Nearly half a century ago Marshall McLuhan coined the phrase “The Global Village” to describe a world he perceived just beyond the horizon. He was predicting a time when electronic interdependence and constant exposure to a flood of ideas would alter the root structures of human interaction — and though we’re far too close to those alterations to understand their full impact, something has definitely changed in the way that we exist within the global synaptic flow since the dawning of the information age.

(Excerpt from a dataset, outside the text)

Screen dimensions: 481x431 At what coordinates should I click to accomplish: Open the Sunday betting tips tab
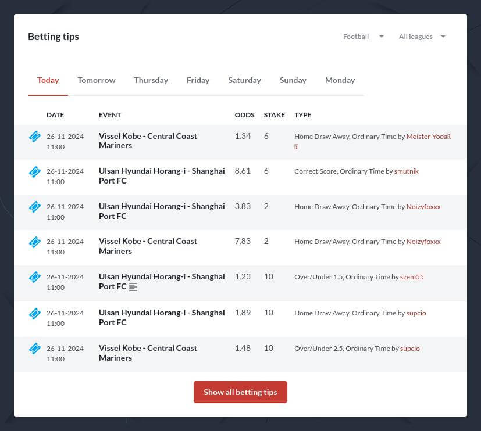(x=293, y=80)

The constant, pixilated stream has blown some of us flat over on our asses. Most of us (at least most of us who are my age or even more blessed by the attendant work of superannuation) understand how to wield the new digital media as a rudimentary tool. I’m trying to cage a metaphor and keep returning to “monkeys at the beginning of 2001: A Space Odyssey.” But adaptation happens quickly in electronic evolution, so if you want to find someone who understands the artistry inherent in the technology now at hand, you only have to aim a few years younger.
Andü Abril is of this world. Her work (full digital compositions, digital collages and digital image-based transformations) utilize the new technology with skill and deftness, but more to the point, her work speaks in content to the interconnectedness of the age. Note that in many of Andü’s images, the central character is a source of growth. Branches (figurative or stylized) grow from the heart, the mind, the sense centers of the body, reaching out, seeking, discovering, exploring.
Andü’s instinctive turn to the metaphor of self as both an independent agent and also a node connected to a larger consciousness recalls to mind McLuhan’s other great aphorism: The Medium is the Message.
The community of digital artists, of which Andü is a part, is not bound by regional styles, nor are they tied to any specific school or tradition. Andü, born in Mexico City, raised in Spain and now living, teaching and creating in Guatemala, is as much a part of the digital art world in Harare or Hanoi as she is here.
And that world is her village. What she and the generation McLuhan predicted 50 years ago will do with this new interconnectedness is yet to be seen, but if we might glean some vague portents from Andü’s art, then there’s hope for this old planet, yet.